Dopo l'articolo, inserire il seguente:

«Art. 1-bis.

(Modifiche alla legge 24 gennaio 1979, n. 18, in materia di sottoscrizione delle liste dei candidati al Parlamento europeo)

        1. All'articolo 12 della legge 24 gennaio 1979, n. 18, sono apportate le seguenti modificazioni:

            a) il secondo comma è sostituito dal seguente: ''Le liste dei candidati devono essere sottoscritte da almeno 5.000 e da non più di 6.000 elettori iscritti nelle liste elettorali dei comuni compresi nelle circoscrizioni fino a 2 milioni di abitanti; da almeno 10.000 e da non più di 12.000 elettori iscritti nelle liste elettorali dei comuni compresi nelle circoscrizioni con più di 2 milioni di abitanti e fino a 6 milioni di abitanti; da almeno 15.000 e da non più di 18.000 elettori iscritti nelle liste elettorali dei comuni compresi nelle circoscrizioni con più di 6 milioni di abitanti'';

            b) il terzo comma è abrogato;

            c) al quarto comma, sono aggiunte, in fine, le seguenti parole: ''o nel caso di candidature per i partiti o i gruppi politici che, nell'ultima elezione, abbiano ottenuto almeno un seggio al Parlamento europeo.''».

1.0.5

GASBARRI

Respinto

Dopo l'articolo, inserire il seguente:

«Art. 1-bis.

        1. All'articolo 16, comma 3, della legge 10 dicembre 1993, n. 515, le parole: ''ottenuto almeno un rappresentante'' sono sostituite dalle seguenti: ''superata la soglia di cui al comma 3 dell'articolo 9''».

1.0.100 (già 2.0.100)

VITA, NEROZZI, CARLONI (*), CHIAROMONTE (*), NEGRI (*), CAROFIGLIO (*), MAGISTRELLI (*), SIRCANA (*), SBARBATI (*)

Approvato

Dopo l'articolo, inserire il seguente:

«Art. 2-bis.

        ''1. All'articolo 16, comma 3, della legge 10 dicembre 1993, n. 515, le parole: ''ottenuto almeno un rappresentante'' sono sostituite dalle seguenti: ''ottenuto almeno il 2 per cento dei voti validi''.

________________

(*) Firma aggiunta in corso di seduta

1.0.101 (già 2.0.101)

PISTORIO, OLIVA

Ritirato

Dopo l'articolo 2,inserire il seguente:

«Art. 2-bis.

(Modificazione all'articolo 16 comma 3, della legge n. 515, del 1993 in materia di contributo per le elezioni europee)

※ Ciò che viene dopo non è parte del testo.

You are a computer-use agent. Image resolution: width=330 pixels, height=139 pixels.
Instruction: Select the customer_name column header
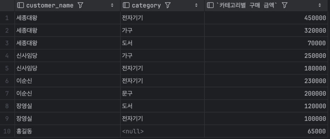click(50, 5)
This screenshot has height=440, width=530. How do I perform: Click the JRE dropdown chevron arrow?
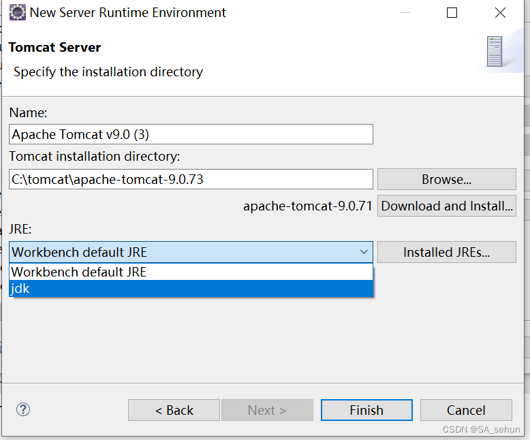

        1. All'articolo 16, comma 3, primo periodo, della legge 10 dicembre 1993. n. 515 dopo le parole: ''ottenuto almeno un rappresentante'' aggiungere le seguenti: ''o che abbiano ottenuto almeno l'1 per cento dei voti validi espressi a livello nazionale e nelle precedenti elezioni politiche abbiano presentato proprie liste, con lo stesso simbolo e abbiano eletto almeno un rappresentante in ciascuno dei due rami del Parlamento''».

1.0.102 (già 2.0.102)

PISTORIO, OLIVA

Ritirato

Dopo l'articolo 2,inserire il seguente:

«Art. 2-bis.

(Modificazione all'articolo 16 comma 3, della legge n. 515, del 1993 in materia di contributo per le elezioni europee)

        1. All'articolo 16, comma 3, primo periodo, della legge 10 dicembre 1993. n. 515 dopo le parole: ''ottenuto almeno un rappresentante'' aggiungere le seguenti: ''o che abbiano ottenuto almeno il 2 per cento dei voti validi espressi a livello nazionale e nelle precedenti elezioni politiche abbiano presentato proprie liste, con lo stesso simbolo e abbiano eletto almeno un rappresentante in ciascuno dei due rami del Parlamento''».